Shuji UchidaShin-Ichiro HiraokaKohei KawamuraKatsuya SakamotoRyo AkiyamaSusumu TanakaPublished in: Journal of clinical medicine (2023)
The diagnosis of oral mucosal diseases is a significant challenge due to their diverse differential characteristics. Risk assessment of lesions by visual examination is a complex process due to the lack of definitive guidelines. This study aimed to improve this process by creating a diagnostic algorithm using gaze data acquired during oral mucosal disease examinations. A total of 78 dentists were included in this study. Tobii Pro Nano ® (Tobii Technology) was used to acquire gaze data during clinical photographic visual examinations. Advanced analysis tools such as support vector machines and heatmaps were used to visualize the gazing tendencies of a group of skilled oral surgeons, focusing on the number of gazes per region and the gazing time ratios.

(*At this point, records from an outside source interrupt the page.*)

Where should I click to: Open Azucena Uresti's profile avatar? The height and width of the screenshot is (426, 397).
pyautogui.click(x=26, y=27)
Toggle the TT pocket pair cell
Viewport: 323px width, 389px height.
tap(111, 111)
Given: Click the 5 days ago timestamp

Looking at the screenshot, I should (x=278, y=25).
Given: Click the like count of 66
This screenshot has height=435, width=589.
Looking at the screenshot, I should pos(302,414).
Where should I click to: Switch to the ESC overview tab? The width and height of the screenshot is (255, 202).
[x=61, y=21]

The preliminary findings showed the possibility of visualizing gazing tendencies and identifying areas of importance for diagnosis. The classification of intraoral photographs based on gross features revealed the existence of an optimal examination method for each category and diagnostically significant areas. This novel approach to analyzing gaze data has the potential to refine diagnostic techniques and increase both accuracy and efficiency.